O que eu insistiria é esse sentimento de urgência e da necessidade de entrar numa agenda muito mais de choque de compromissos pragmáticos e não daqui cinco anos. Daqui a cinco anos, a gente vai se comprometer em zerar o desmatamento da nossa cadeia, até 2040, sabe, a gente precisa de outras temporalidades.  


OD: Nesse cenário, o que pode acontecer de pior, caso o setor não se mobilize na mesma proporção das urgências que deverão ser impostas pelas mudanças climáticas? 

A.: Eu enfatizaria dois fatos. O agronegócio brasileiro que faz a matriz econômica de Mato Grosso girar, aquele que é de ponta, tecnológico, modernizado, que produz soja em Mato Grosso, é um agronegócio que precisa de dados e de estabilidade climática, mas isso a gente já perdeu. A gente já sabe que os [impactos nos] modelos de precipitação, modelos de evapotranspiração, estão acontecendo e vão acontecer.

O segundo ponto é que existe toda uma discussão ao redor do ponto de não retorno da Amazônia. Muita gente coloca a floresta Amazônica como pulmão do planeta, na verdade, ela é mais como um músculo, um coração para América Latina. Ela pulsa nas chuvas, até do sul do país, ela é fundamental para o futuro. O que a gente já sabe é que a gente tá muito perto desse ponto de não retorno, que seria um ponto de savanização da floresta Amazônica. Ou seja, toda a floresta que está mais perto da agropecuária, se tornaria um cerrado. 

Com isso a capacidade de bombear a água para o continente ela vai ficar mais reduzida e com isso a gente vai ter uma seca prolongada. A gente tem uma dificuldade, um certo fatalismo de ver todos os anos as inundações, esse ano na Bahia, em Minas Gerais, cada vez imagens impressionantes, mas (por exemplo), o Pantanal está em chamas porque as baías de água estão ficando cada vez menores. As inundações estão acontecendo porque as chuvas estão ficando muito intensas em um momento. Tudo isso já é impacto das mudanças climáticas e tudo isso impacta o agronegócio. 

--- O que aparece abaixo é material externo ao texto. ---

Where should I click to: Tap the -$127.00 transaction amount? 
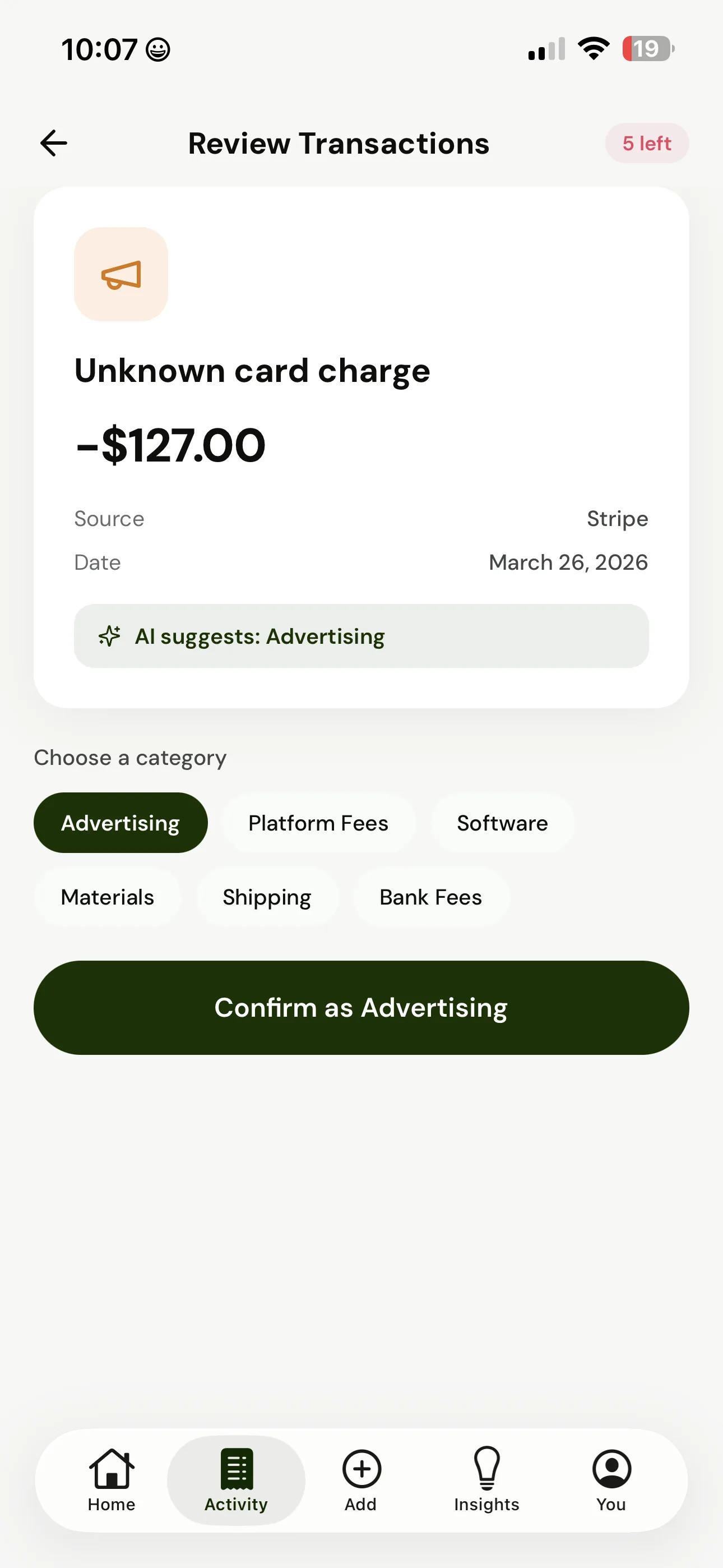171,445
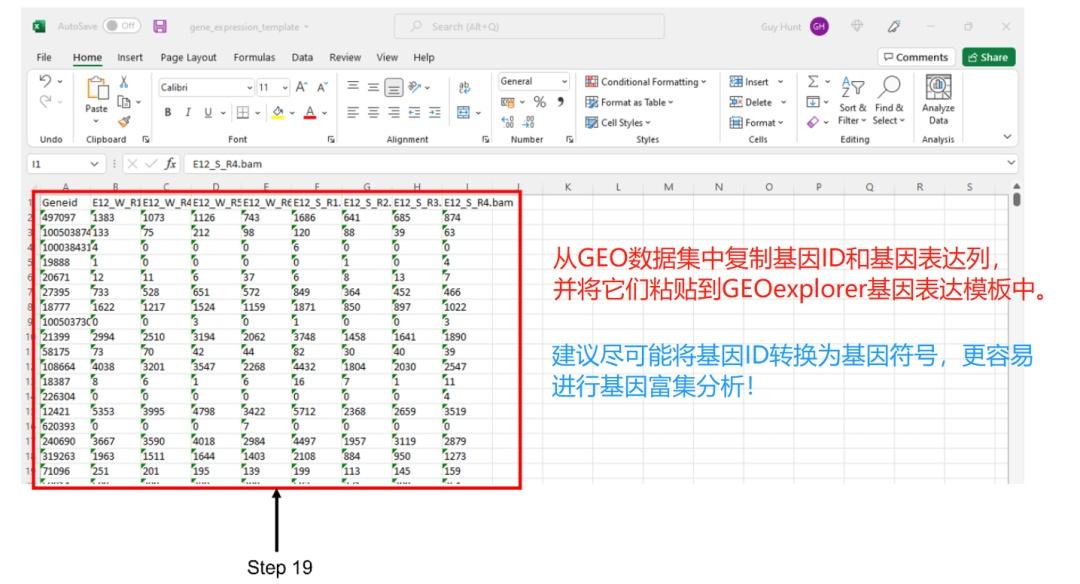The image size is (1080, 584).
Task: Pick a font color from the swatch
Action: 311,110
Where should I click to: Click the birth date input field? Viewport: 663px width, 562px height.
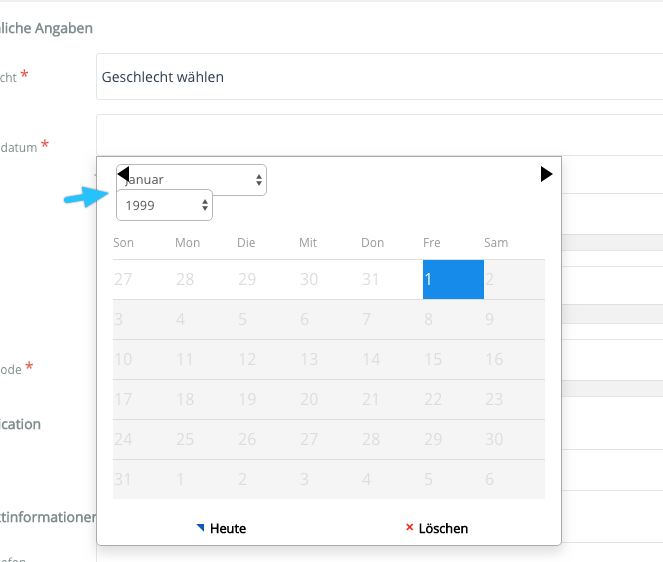379,135
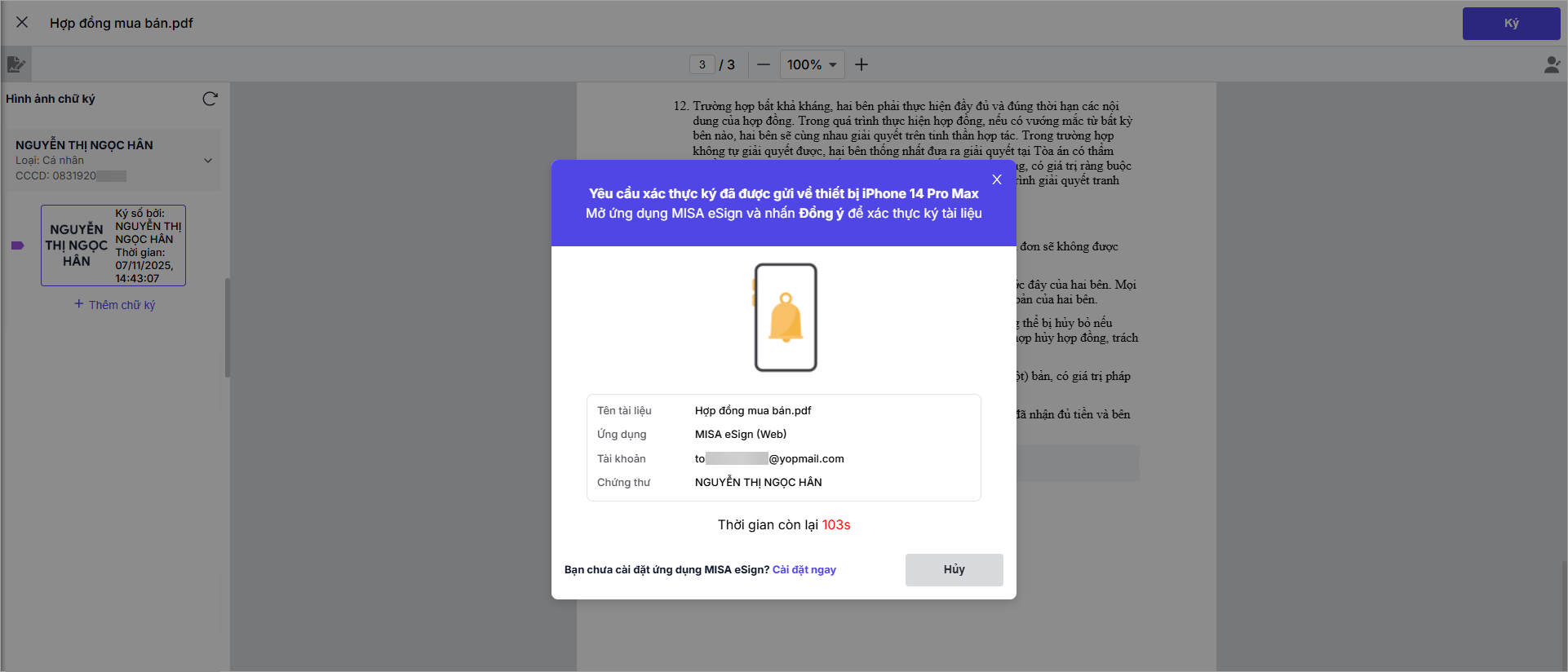This screenshot has height=672, width=1568.
Task: Open the 100% zoom level dropdown
Action: pyautogui.click(x=811, y=64)
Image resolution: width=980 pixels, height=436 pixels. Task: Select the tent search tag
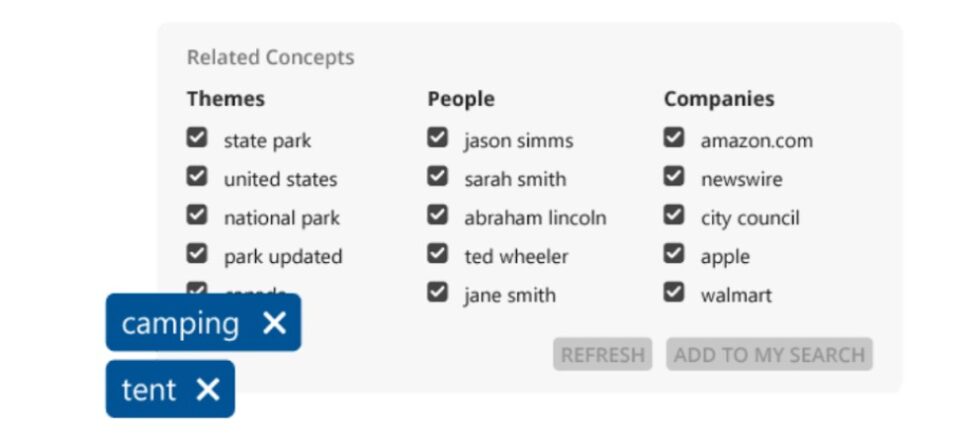149,389
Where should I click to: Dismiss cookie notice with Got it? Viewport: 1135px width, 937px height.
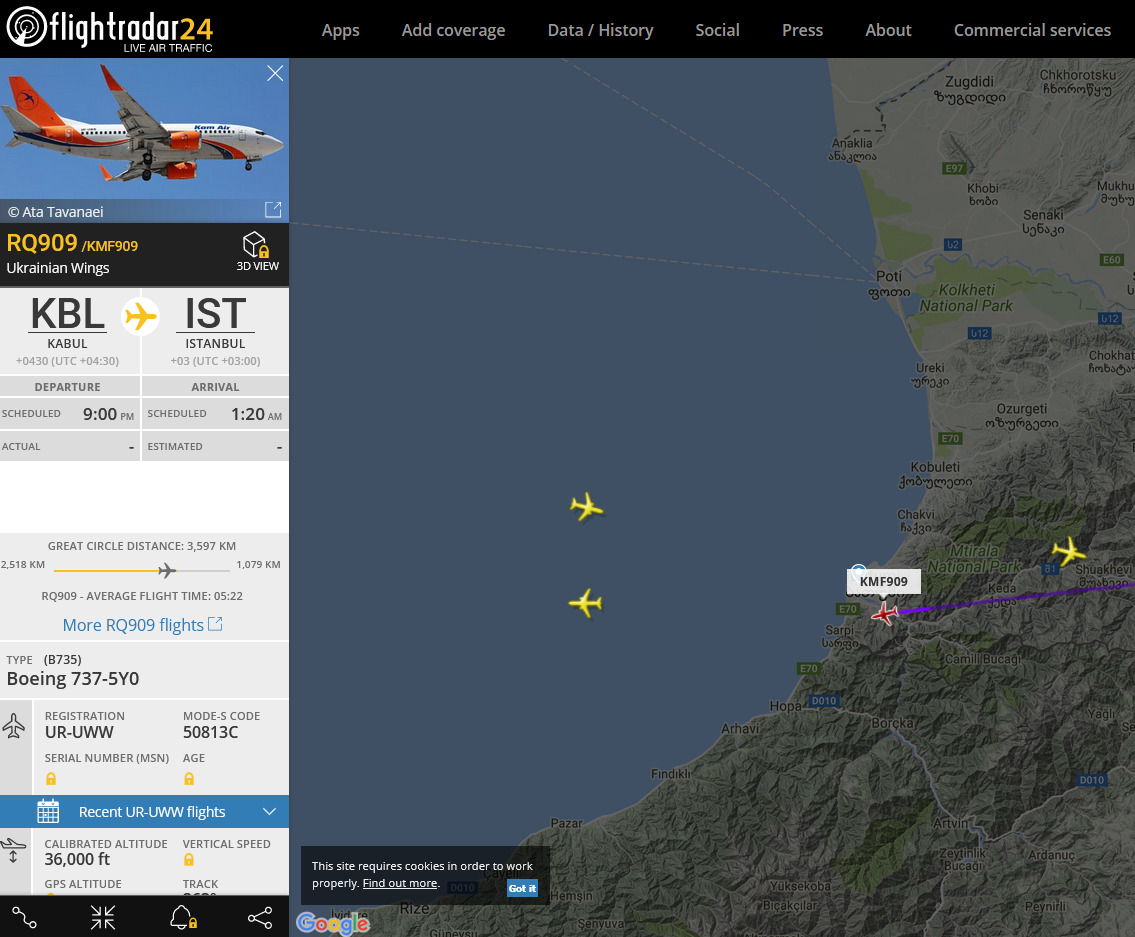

A gente tá indo para um cenário onde a gente vai pouco a pouco desregular a máquina climática do planeta. É difícil te dizer assim (o que pode acontecer). O que eu sei é que em 2050 ainda vai haver condição de soja, milho, pecuária em Mato Grosso, vão ter dois a três graus a mais, vai ter uma chuva mais concentrada e mais desastrosa, mas vai ainda ter uma produtividade, depois eu não sei. Não é um cenário catastrófico, mas também não é um cenário de estabilidade. O planeta não vai acabar em 2050, mas as coisas vão ficar mais complicadas.